Milk samples were evaluated using NIR and PLS-DA to detect contamination by Salmonella³⁵. Mid-infrared (MIR) spectroscopy and PLSR were applied for determining the residues of tetracycline in cow’s milk³⁶ and for detecting and quantifying the adulteration in milk powder³⁷. Augusto et al. used laser-induced breakdown spectroscopy (LIBS) data and PLSR model for the direct determination of mineral elements, such as Ca, K and Mg in powdered milk and dietary supplements³⁸.

Data acquired using C-13 nuclear magnetic resonance (NMR) spectroscopy were evaluated using SVR with variable selection by genetic algorithm (GA) to determine the contents of saturated, aromatic, and polar compounds in crude oil. The use of small amounts of samples was highlighted by the authors³⁹. Sulfur content in petroleum derivatives was determined using MIR spectroscopy and PLS in association with variable selection methods, among them iPLS, siPLS, uninformative variable elimination (UVE), and GA⁴⁰. The UV spectroscopy integrated different chemometric strategies for quantifying the hydrocarbon contents in fuel oil samples⁴¹.
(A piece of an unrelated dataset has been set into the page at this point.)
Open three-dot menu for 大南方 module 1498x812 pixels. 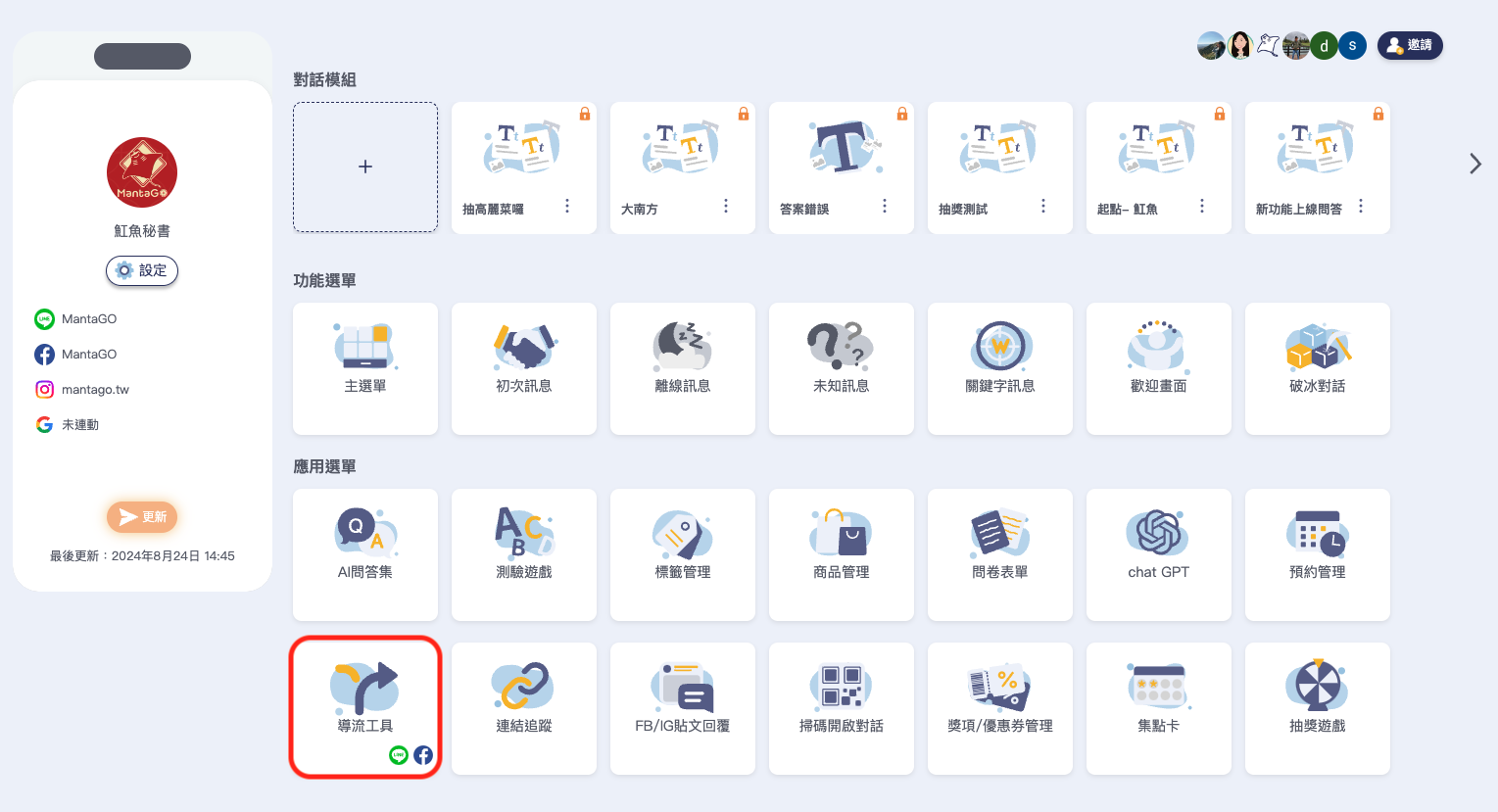[726, 207]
In order to quantify the presence of adulterants in gasoline, Raman spectroscopy was used, and calibration models were constructed using PLSR, iPLS and PLS-GA which correlations were between 0.80 and 0.99⁴². Gas chromatography data were used to build a PLSR model for quality assessment of gasoline, and low errors from 0.005 to 0.010% were obtained⁴³. Dadson, Pandam and Asiedu evaluated adulterants in gasoline, such as kerosene, diesel, naphta using a multivariate model with FTIR data and PLSR⁴⁴. Mabood et al.⁴⁵ also applied PLSR model to detect and estimate gasoline adulteration by NIR spectroscopy.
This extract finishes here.